Apalagi malam itu adalah malam
minggu. Jarang juga Jeremy mengajak Pricilla pergi malam minggu. Namun, ia
mengurungkan niatnya itu karena ia takut untuk mengatakannya. Jadi, terpaksa ia
pergi sendiri tanpa Pricilla. Walaupun malam itu sangat ramai dan banyak teman
dari Gerejanya yang pergi juga, tapi Jeremy masih merasakan sepi itu ada dalam
dirinya..... tanpa Pricilla.
“Jer, are you okay?”, tanya
Joshua. Salah satu teman dekat di Gereja. Mereka memang dekat. Namun, tak
sering Jeremy menceritakan semua kejadian-kejadian kepada Joshua.
“Yes, I am. “, katanya bohong. “Kalau
memang oke kenapa kau tetap murung begitu? Ada masalah atau ada bagaimana?”,
tanya Joshua sekali lagi. “Hmm, ehem. Aku tidak apa-apa. Ya sudah. Ayo kita
beli minuman saja. Haus banget.”, ajak Jeremy sengaja. “Oke, ayo!”, kata Joshua
semangat menandakan ia setuju.
___
Dua hari lagi adalah hari Kasih
Sayang atau Valentine.

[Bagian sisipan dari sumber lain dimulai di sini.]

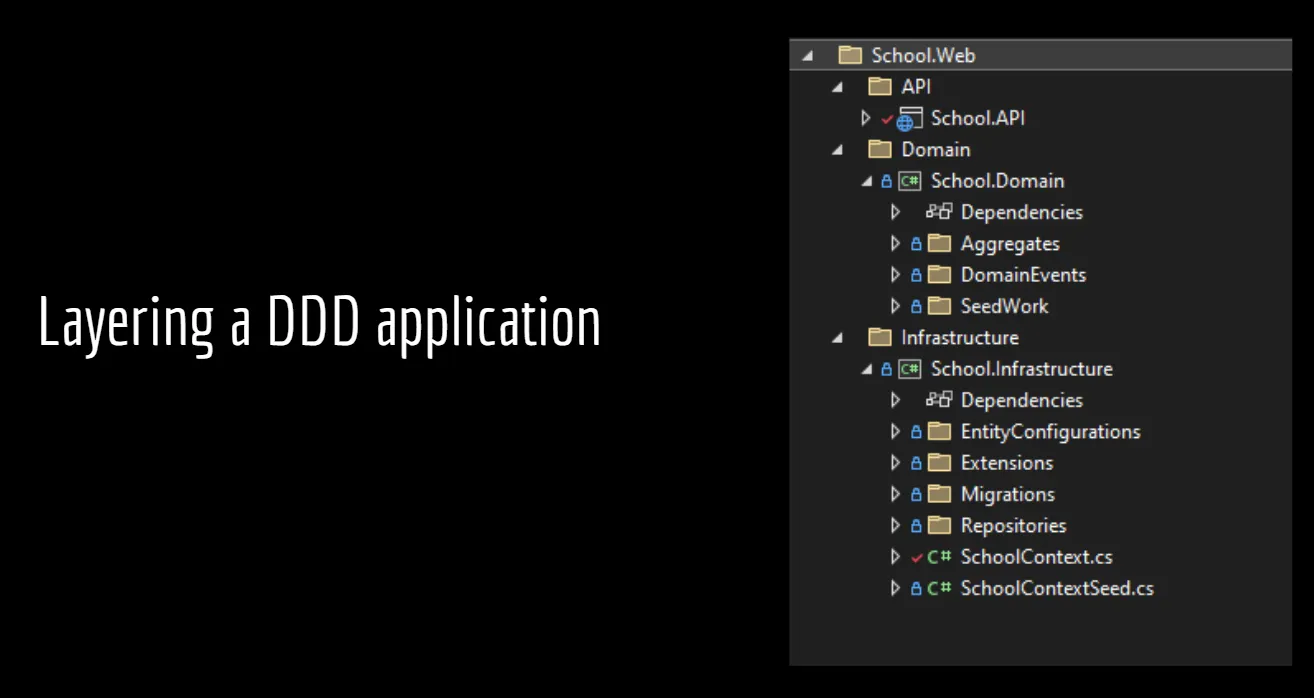
Task: Collapse the Domain folder
Action: tap(837, 149)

Beberapa hari lagi Pricilla juga akan berulang tahun. Sepertinya waktu terus
berjalan dengan cepat tanpa terasa. Jeremy menatap langit-langit kamarnya
dengan memegang gitar yang ada di atas badannya sambil menyanyikan sebuah lagu
pelan namun sangat menyentuh. Beautiful In White. Itulah lagu yang membuatnya
meleleh mendadak. Sejenak ia teringat Pricilla. Gadis yang
membuatnya......ceria dan selalu tersenyum. Namun dibalik itu, hati Jeremy
menyembunyikan sesuatu dari hatinya. Sepertinya..............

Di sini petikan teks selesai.